DaveT1963 wrote:wow those are awesome pics. Where I hunt you will seldom find beds that used. I would love for a few days of snow to be able to locate some bedding areas. As it is, we have no snow, huge expanses of thick brush and the deer seldom use the same beds - they more often use areas. The only effective way I have been able to hunt these beds is to isolate and set up on their morning approach (usually downwind - always downwind in the case of 4 year old bucks). Evenings are typically a bust as it is too hot (bucks stay pretty nocturnal until Late Nov) and just to noisy to approach close enough.
Dave is just a hair further south than i am but shares in the same struggles of finding bedding. Not saying it’s extremely hard finding bedding in the south, it’s just not as obvious and concrete on the details. I’d say it takes more observation to really fine tune a bedding hunt plan. Though the bedding principles are the same for bucks in all regions of the country, I’m almost convinced or completely convinced on some differences in bed characteristics Northern regions vs Southern regions.
You guys up north have it good on finding hair in the beds. Significantly thicker winter coats and longer more visible hairs. Best chance of getting visible hair in beds here is when they start shedding in late March and after.
The vast amount of thick cover provides so much potential bedding that worn to the dirt beds are quite rare. If you find one here, you’ll never forget it. Marshy areas with cattails and marsh grasses are usually too small and fragmented to be sufficient bedding areas. Extended and ever shifting green zones also allow for infinite bedding choices. Bedding “areas”are more prevalent and not so heavily wind dependent when they’re briar thickets on flat to marginal slopes. Within those are more options to bed to the point they don’t need to bed in one distinct spot in order to get the benefit. It takes a pretty extreme wind shift for them to need to relocate to a new bedding area altogether.

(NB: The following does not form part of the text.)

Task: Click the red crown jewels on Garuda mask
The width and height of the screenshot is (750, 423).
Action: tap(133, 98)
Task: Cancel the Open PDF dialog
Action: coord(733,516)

With so many available places to bed, competition for beds is almost non existent outside of the rut. With that you get a lack of rubs signaling use of beds in early and late season. Couple that with an extended rut time frame, bucks tend to be more nomadic looking for estrous does from late October through the end of January. No need to stay in one area for too long and leave significant amounts of sign.
When deer are having to “share”bedding areas with feral hogs, you’re going to lose deer bedding sign. I say it’s very common deer get pushed out of beds because of hogs. If they aren’t staying there long, they can’t leave long term use sign.
These are just differences I’m seeing how deer choose bedding here and how I see them use those areas. They’re still just as huntable as anywhere but one has to understand the twists involved in the process. Not every region is going to play to the exact same beat. I’m keeping a folder of bed pics and will post them soon enough to show not all buck beds are carved out of the same stone.